Collected data entries:
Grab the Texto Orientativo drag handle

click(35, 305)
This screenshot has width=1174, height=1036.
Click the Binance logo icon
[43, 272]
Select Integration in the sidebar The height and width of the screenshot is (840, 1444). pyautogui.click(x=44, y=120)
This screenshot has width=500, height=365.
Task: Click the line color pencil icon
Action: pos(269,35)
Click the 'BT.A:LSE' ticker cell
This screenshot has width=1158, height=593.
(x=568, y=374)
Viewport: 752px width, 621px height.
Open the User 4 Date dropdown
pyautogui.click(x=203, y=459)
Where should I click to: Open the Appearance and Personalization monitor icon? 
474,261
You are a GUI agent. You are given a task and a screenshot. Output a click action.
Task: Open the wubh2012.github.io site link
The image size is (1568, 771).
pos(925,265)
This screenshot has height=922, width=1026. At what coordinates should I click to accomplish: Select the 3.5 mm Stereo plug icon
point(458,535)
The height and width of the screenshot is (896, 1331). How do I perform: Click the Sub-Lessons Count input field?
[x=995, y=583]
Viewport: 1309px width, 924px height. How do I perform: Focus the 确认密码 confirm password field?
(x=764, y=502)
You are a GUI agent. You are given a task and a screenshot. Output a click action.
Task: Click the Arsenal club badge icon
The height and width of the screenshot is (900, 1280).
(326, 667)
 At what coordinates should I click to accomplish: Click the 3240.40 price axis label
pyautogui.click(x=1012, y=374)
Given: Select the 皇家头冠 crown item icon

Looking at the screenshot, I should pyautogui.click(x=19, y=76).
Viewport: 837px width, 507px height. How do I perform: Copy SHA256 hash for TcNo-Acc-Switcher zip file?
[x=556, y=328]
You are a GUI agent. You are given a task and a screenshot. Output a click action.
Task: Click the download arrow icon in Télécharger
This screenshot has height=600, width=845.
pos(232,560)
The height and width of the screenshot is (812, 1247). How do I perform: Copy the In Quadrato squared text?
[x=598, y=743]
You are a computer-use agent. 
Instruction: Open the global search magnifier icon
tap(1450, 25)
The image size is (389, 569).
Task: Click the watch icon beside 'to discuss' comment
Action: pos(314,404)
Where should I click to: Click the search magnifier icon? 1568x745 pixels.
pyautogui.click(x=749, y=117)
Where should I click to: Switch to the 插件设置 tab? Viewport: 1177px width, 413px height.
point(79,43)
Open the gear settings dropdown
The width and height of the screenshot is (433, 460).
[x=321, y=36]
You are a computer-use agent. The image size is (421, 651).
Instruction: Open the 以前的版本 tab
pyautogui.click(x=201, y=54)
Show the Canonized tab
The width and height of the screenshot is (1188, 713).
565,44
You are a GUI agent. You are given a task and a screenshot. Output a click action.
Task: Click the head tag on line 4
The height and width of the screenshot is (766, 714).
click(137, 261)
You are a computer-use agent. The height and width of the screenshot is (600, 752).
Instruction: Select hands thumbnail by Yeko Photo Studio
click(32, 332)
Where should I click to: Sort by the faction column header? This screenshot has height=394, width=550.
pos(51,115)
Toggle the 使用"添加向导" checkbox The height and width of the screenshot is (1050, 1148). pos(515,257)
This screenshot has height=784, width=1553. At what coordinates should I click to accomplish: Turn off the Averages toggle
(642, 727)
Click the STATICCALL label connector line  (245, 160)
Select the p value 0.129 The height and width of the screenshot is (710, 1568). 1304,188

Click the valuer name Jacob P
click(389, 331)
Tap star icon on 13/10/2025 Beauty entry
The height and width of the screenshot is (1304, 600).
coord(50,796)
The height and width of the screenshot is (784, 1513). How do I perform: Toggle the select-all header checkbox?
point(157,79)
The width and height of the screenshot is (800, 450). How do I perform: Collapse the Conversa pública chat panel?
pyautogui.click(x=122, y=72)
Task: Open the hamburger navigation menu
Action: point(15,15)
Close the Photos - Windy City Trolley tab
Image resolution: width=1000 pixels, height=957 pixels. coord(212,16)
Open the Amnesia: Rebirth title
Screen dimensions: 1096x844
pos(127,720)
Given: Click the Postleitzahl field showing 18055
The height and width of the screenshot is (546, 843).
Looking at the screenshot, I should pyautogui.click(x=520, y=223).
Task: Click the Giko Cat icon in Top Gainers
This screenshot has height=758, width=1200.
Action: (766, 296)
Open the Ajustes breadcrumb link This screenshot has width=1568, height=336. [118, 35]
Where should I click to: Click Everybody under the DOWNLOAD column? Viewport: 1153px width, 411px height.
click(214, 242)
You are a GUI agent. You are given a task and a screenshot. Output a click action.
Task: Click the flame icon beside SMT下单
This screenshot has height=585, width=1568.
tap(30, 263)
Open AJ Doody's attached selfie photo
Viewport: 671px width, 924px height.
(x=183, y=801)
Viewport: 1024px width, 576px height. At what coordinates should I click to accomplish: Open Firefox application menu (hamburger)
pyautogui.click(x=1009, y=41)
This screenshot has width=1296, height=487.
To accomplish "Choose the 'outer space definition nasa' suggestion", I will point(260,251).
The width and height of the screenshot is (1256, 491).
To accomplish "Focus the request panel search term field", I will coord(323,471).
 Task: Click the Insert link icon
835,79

Challenge —
Convert the listing above into a JSON list of strings, with one string per line and blank lines omitted.

Written reply —
[
  "Grab the Texto Orientativo drag handle",
  "click(35, 305)",
  "This screenshot has width=1174, height=1036.",
  "Click the Binance logo icon",
  "[43, 272]",
  "Select Integration in the sidebar The height and width of the screenshot is (840, 1444). pyautogui.click(x=44, y=120)",
  "This screenshot has width=500, height=365.",
  "Task: Click the line color pencil icon",
  "Action: pos(269,35)",
  "Click the 'BT.A:LSE' ticker cell",
  "This screenshot has width=1158, height=593.",
  "(x=568, y=374)",
  "Viewport: 752px width, 621px height.",
  "Open the User 4 Date dropdown",
  "pyautogui.click(x=203, y=459)",
  "Where should I click to: Open the Appearance and Personalization monitor icon? ",
  "474,261",
  "You are a GUI agent. You are given a task and a screenshot. Output a click action.",
  "Task: Open the wubh2012.github.io site link",
  "The image size is (1568, 771).",
  "pos(925,265)",
  "This screenshot has height=922, width=1026. At what coordinates should I click to accomplish: Select the 3.5 mm Stereo plug icon",
  "point(458,535)",
  "The height and width of the screenshot is (896, 1331). How do I perform: Click the Sub-Lessons Count input field?",
  "[x=995, y=583]",
  "Viewport: 1309px width, 924px height. How do I perform: Focus the 确认密码 confirm password field?",
  "(x=764, y=502)",
  "You are a GUI agent. You are given a task and a screenshot. Output a click action.",
  "Task: Click the Arsenal club badge icon",
  "The height and width of the screenshot is (900, 1280).",
  "(326, 667)",
  " At what coordinates should I click to accomplish: Click the 3240.40 price axis label",
  "pyautogui.click(x=1012, y=374)",
  "Given: Select the 皇家头冠 crown item icon",
  "Looking at the screenshot, I should pyautogui.click(x=19, y=76).",
  "Viewport: 837px width, 507px height. How do I perform: Copy SHA256 hash for TcNo-Acc-Switcher zip file?",
  "[x=556, y=328]",
  "You are a GUI agent. You are given a task and a screenshot. Output a click action.",
  "Task: Click the download arrow icon in Télécharger",
  "This screenshot has height=600, width=845.",
  "pos(232,560)",
  "The height and width of the screenshot is (812, 1247). How do I perform: Copy the In Quadrato squared text?",
  "[x=598, y=743]",
  "You are a computer-use agent. ",
  "Instruction: Open the global search magnifier icon",
  "tap(1450, 25)",
  "The image size is (389, 569).",
  "Task: Click the watch icon beside 'to discuss' comment",
  "Action: pos(314,404)",
  "Where should I click to: Click the search magnifier icon? 1568x745 pixels.",
  "pyautogui.click(x=749, y=117)",
  "Where should I click to: Switch to the 插件设置 tab? Viewport: 1177px width, 413px height.",
  "point(79,43)",
  "Open the gear settings dropdown",
  "The width and height of the screenshot is (433, 460).",
  "[x=321, y=36]",
  "You are a computer-use agent. The image size is (421, 651).",
  "Instruction: Open the 以前的版本 tab",
  "pyautogui.click(x=201, y=54)",
  "Show the Canonized tab",
  "The width and height of the screenshot is (1188, 713).",
  "565,44",
  "You are a GUI agent. You are given a task and a screenshot. Output a click action.",
  "Task: Click the head tag on line 4",
  "The height and width of the screenshot is (766, 714).",
  "click(137, 261)",
  "You are a computer-use agent. The height and width of the screenshot is (600, 752).",
  "Instruction: Select hands thumbnail by Yeko Photo Studio",
  "click(32, 332)",
  "Where should I click to: Sort by the faction column header? This screenshot has height=394, width=550.",
  "pos(51,115)",
  "Toggle the 使用\"添加向导\" checkbox The height and width of the screenshot is (1050, 1148). pos(515,257)",
  "This screenshot has height=784, width=1553. At what coordinates should I click to accomplish: Turn off the Averages toggle",
  "(642, 727)",
  "Click the STATICCALL label connector line  (245, 160)",
  "Select the p value 0.129 The height and width of the screenshot is (710, 1568). 1304,188",
  "Click the valuer name Jacob P",
  "click(389, 331)",
  "Tap star icon on 13/10/2025 Beauty entry",
  "The height and width of the screenshot is (1304, 600).",
  "coord(50,796)",
  "The height and width of the screenshot is (784, 1513). How do I perform: Toggle the select-all header checkbox?",
  "point(157,79)",
  "The width and height of the screenshot is (800, 450). How do I perform: Collapse the Conversa pública chat panel?",
  "pyautogui.click(x=122, y=72)",
  "Task: Open the hamburger navigation menu",
  "Action: point(15,15)",
  "Close the Photos - Windy City Trolley tab",
  "Image resolution: width=1000 pixels, height=957 pixels. coord(212,16)",
  "Open the Amnesia: Rebirth title",
  "Screen dimensions: 1096x844",
  "pos(127,720)",
  "Given: Click the Postleitzahl field showing 18055",
  "The height and width of the screenshot is (546, 843).",
  "Looking at the screenshot, I should pyautogui.click(x=520, y=223).",
  "Task: Click the Giko Cat icon in Top Gainers",
  "This screenshot has height=758, width=1200.",
  "Action: (766, 296)",
  "Open the Ajustes breadcrumb link This screenshot has width=1568, height=336. [118, 35]",
  "Where should I click to: Click Everybody under the DOWNLOAD column? Viewport: 1153px width, 411px height.",
  "click(214, 242)",
  "You are a GUI agent. You are given a task and a screenshot. Output a click action.",
  "Task: Click the flame icon beside SMT下单",
  "This screenshot has height=585, width=1568.",
  "tap(30, 263)",
  "Open AJ Doody's attached selfie photo",
  "Viewport: 671px width, 924px height.",
  "(x=183, y=801)",
  "Viewport: 1024px width, 576px height. At what coordinates should I click to accomplish: Open Firefox application menu (hamburger)",
  "pyautogui.click(x=1009, y=41)",
  "This screenshot has width=1296, height=487.",
  "To accomplish \"Choose the 'outer space definition nasa' suggestion\", I will point(260,251).",
  "The width and height of the screenshot is (1256, 491).",
  "To accomplish \"Focus the request panel search term field\", I will coord(323,471).",
  " Task: Click the Insert link icon",
  "835,79"
]